Outlet glaciers and ice streams control the discharge of ice into surrounding seas, and consequently the contribution of ice sheets to the rise of sea level, said Waleed Abdalati, manager of the Polar Program at NASA headquarters. Understanding the characteristics of these areas is essential to understanding how the ice sheets currently affect sea level, and how they are likely to do so in the future, Abdalati said.
"A major program objective at NASA is understanding changes in the mass of the Earth's ice cover and their potential effects on sea level rise," Abdalati said. "Since the Greenland and Antarctic Ice sheets represent a major reservoir of ice (equivalent to about 70 m of sea level), these areas are of particular interest. The system of radars will go a long way toward helping us understand the processes that control the discharge of ice to the surrounding seas."
Sea level has risen about 15 cm over the past century, and climate change is likely to accelerate this increase, with serious consequences for some of the 60 percent of the world's population living in coastal regions. Although about half of the recent sea-level rise was probably caused by net losses from the polar ice sheets (future contributions could be far larger), researchers still lack accurate estimates of the present ice-sheet mass balance (the net gain or loss of ice). Predictions of future behavior are little better than guesses.
The sensor web will collect, process, and analyze data from the ice. Vehicles will be equipped with ice-penetrating radars for mapping bed conditions, evaluating ice thickness, and looking at different layers of the ice sheet to understand past ice dynamics, and examining recent snowfalls. They will work cooperatively as a single distributed system to select and create optimal sensor configurations.

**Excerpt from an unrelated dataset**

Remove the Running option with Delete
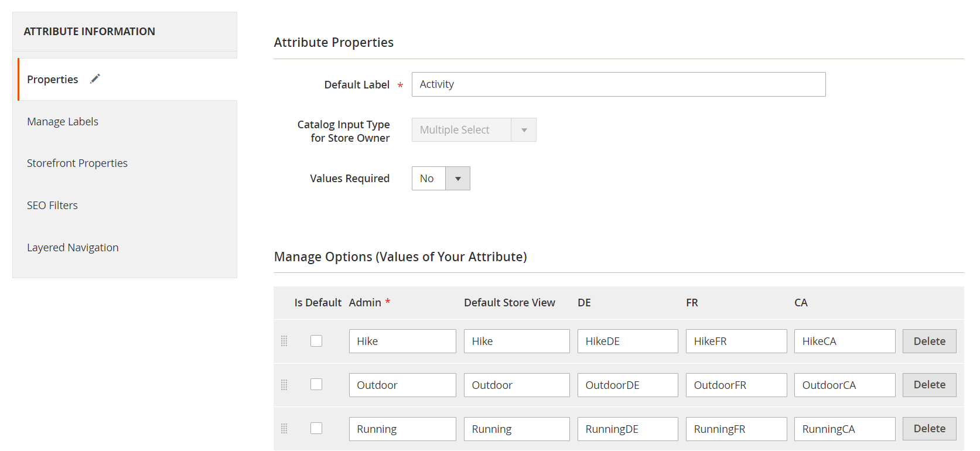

Gogineni and the team of researchers will launch the mobile sensor web in the next few years. The team's efforts enable researchers to study ice-sheet conditions at the bed by modeling present and future behavior of the ice sheets. The sensor web will give scientists new and accurate data, while reducing future operational costs and risks associated with polar research.
Palais said that researcher safety and reducing the human impact through the use of robotics and intelligent sensors were among NSF's considerations in selecting this project. While sensors and autonomous vehicles can never completely replace the need to send scientists to the Antarctic, this project is a step in the right direction.
"In the U.S. Antarctic Program, we have been striving in recent years to reduce our 'footprint' in Antarctica," Palais said. "New innovative technologies of this kind will help us to collect data without having to send as many personnel and field parties into this remote scientific laboratory and will in the end reduce costs and minimize the human impact on one of Earth's last pristine environments."
KU is leading a multi-institutional, multi-disciplinary team on the Mobile Sensor Web for Polar Ice Sheet Measurement project. KU team members are: Arvin Agah, assistant professor of electrical engineering and computer science; Chris Allen, associate professor of electrical engineering and computer science; David Braaten, associate professor of physics and astronomy; Victor Frost, Ackers distinguished professor of electrical engineering and computer science; Glenn Prescott, professor of electrical engineering and computer science; and Costas Tsatsoulis, professor of electrical engineering and computer science.
Other participants include the University of Alaska-Fairbanks, NASA's Jet Propulsion Laboratory, Ohio State University, the U.S. Army Cold Regions Research and Engineering Laboratory, the University of Chicago, the University of Copenhagen, the Alfred Wegener Institute (Germany), the University of Bristol, the Australian Antarctic Division, and the Phoang Institute of Technology (Korea).